A blogger’s epiphany

Me, a blogger?  Not in this lifetime, I have said.  Blogs are self-indulgent, self-serving screeds, often irresponsible, frequently inaccurate, and commonly incendiary.  I think bloggers like to play with matches.  There is scant evidence that much money changes hands in the blogosphere, anyway, so what is the point?  Bloggers must love the sound of their own voices.

And yet, I have been imagining a blog in my future.  Go figure.  I took the bold step of actually checking out some blogs, searching for any that at least seemed serious.  Voila.  There were interesting sites and sounds.   I read Andrew Sullivan’s blog, for example.  I may not have agreed with much I took in, but I was impressed by his writing and reasoning.

I mentioned irresponsible or incendiary blogs.  Allow me to suggest a few more I words that seem to apply to many blogs: inane.  Irrelevant.  Idiotic, not to put too fine a point on it.  I consulted Dr. Google to identify the most common blog topics of 2013.  Wow.   The blogosphere sure seems oxygen deprived.

In no particular order, the topics commanding the most attention ranged from fashion to relationships, buying and selling to, of course, celebrities.  Not just a few of those.  Clearly, a blog is what you make it, a serious marketplace of ideas or an aspiring cash cow.

Precious few outlets exist for writers these days. We spend a lot of time wandering in the desert.  A.J. Liebling wrote, “freedom of the press belongs to those who own one.”  I do not, but a blog makes me an old fashioned pamphleteer.  A blog is a ticket to freedom of expression without some corporate cipher standing over me and deciding which way the wind is blowing and what sells.  I had enough of that in network news.

My new blog will not be sexy, though serious sounds pretty good.  I hope it will touch lives.  I plan to write about coping with chronic illness.  Please hear me out.   I have been there, and I care. This a s a subject that actually matters to regular people.

There is not a human being in this country who does not know serious sickness, if not staring out from the mirror, then in the family or among friends, neighbors and colleagues.  In five years, the number of us living with a chronic condition has grown from ninety million to almost 138 million.  That is an explosion.  Aging baby boomers have brought this on.

And you want to read about hairless dogs?

All of us are aging.  Eighty percent of Americans over 65 have a chronic illness.  These conditions are incurable and often last a lifetime.  Many cancers and heart conditions, diabetes and GI disorders fall into this group.  And the hits just keep on coming.
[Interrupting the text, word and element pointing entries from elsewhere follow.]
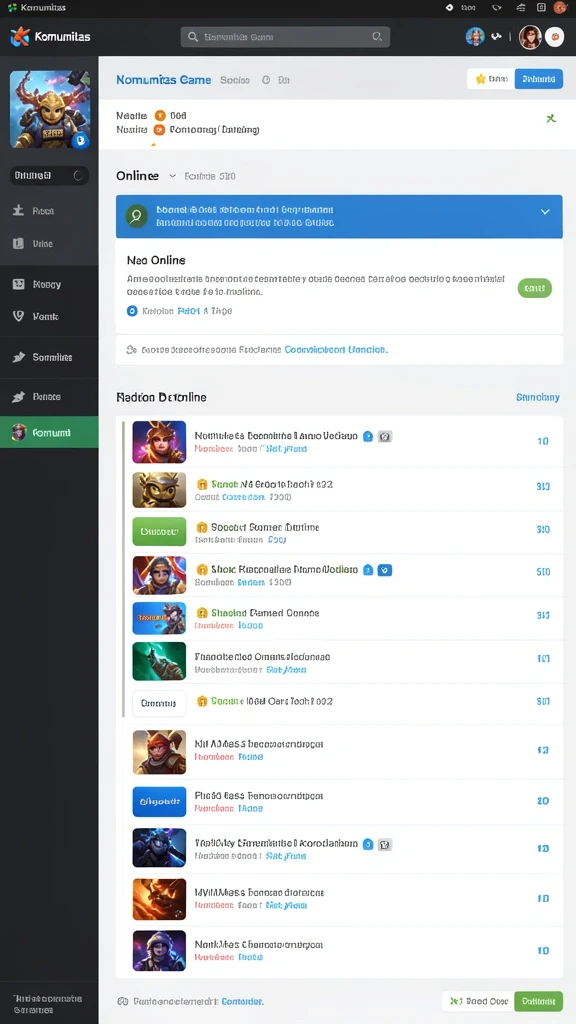Click the blue badge on sidebar game cover
Image resolution: width=576 pixels, height=1024 pixels.
point(80,140)
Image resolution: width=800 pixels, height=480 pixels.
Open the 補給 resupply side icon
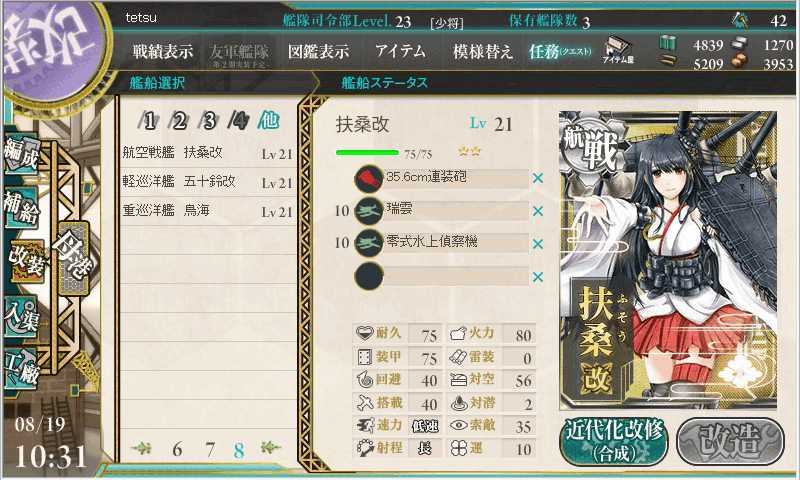(x=21, y=208)
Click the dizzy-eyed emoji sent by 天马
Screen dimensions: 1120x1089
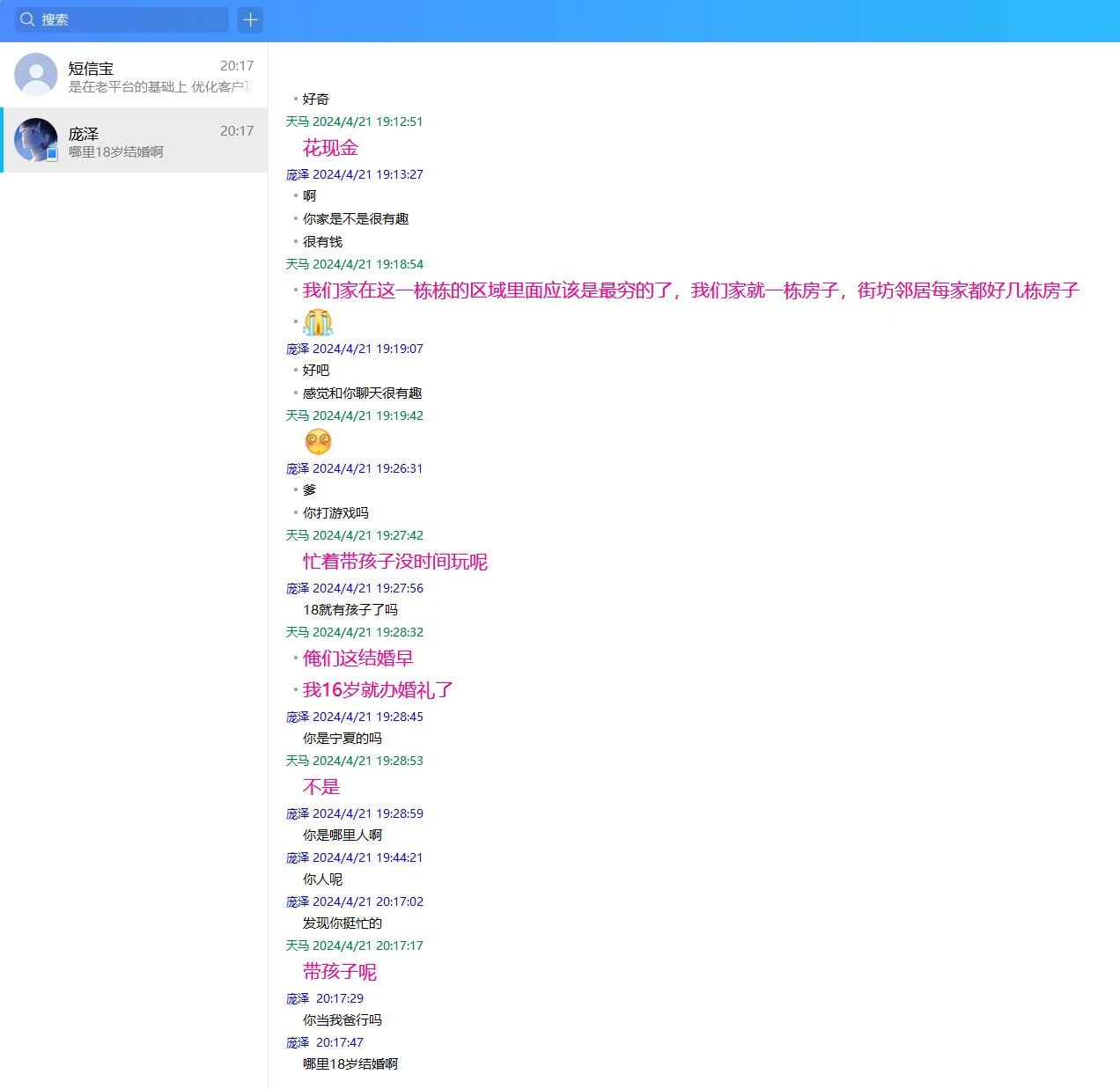(318, 441)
Diseases are all different, but the coping issues are remarkably similar.  Chronic illnesses attack our sense of self, our confidence in the future our very self-worth.    The psychological toll can be staggering.   These are the problems that dominate our lives as we grow older.  Our ailments have become the new cocktail party small talk.  And we can use this online space to share our experiences.

Screw the doctors.  Patients want to connect with each other.  We long to touch and be touched.  Sickness can be a solitary journey.  I have endured two bouts of colon cancer and battled multiple sclerosis for forty years.  I have been doctored to death.  I thrive at talking to my own kind.  Patients..  Real people who have walked in my shoes and have no M.D. after their names.

We are a community.  This blog can be our gathering place.  We will help each other over obstacles, take an arm or hand and tell another that he or she is not traveling alone.  Please Join me.  I plan to discuss more than sickness.  There is the press, though some might argue the two are redundant.  I spent decades in various newsrooms and have a lot to say.

We have plenty to talk about.

One Response to A blogger’s epiphany

  1. Van DiBernardo October 21, 2013 at 7:16 pm #

    So, so glad you found this medium to share your perspective! You express what many cannot through your new “press”, but more importantly, you give dignity to owning one’s own story.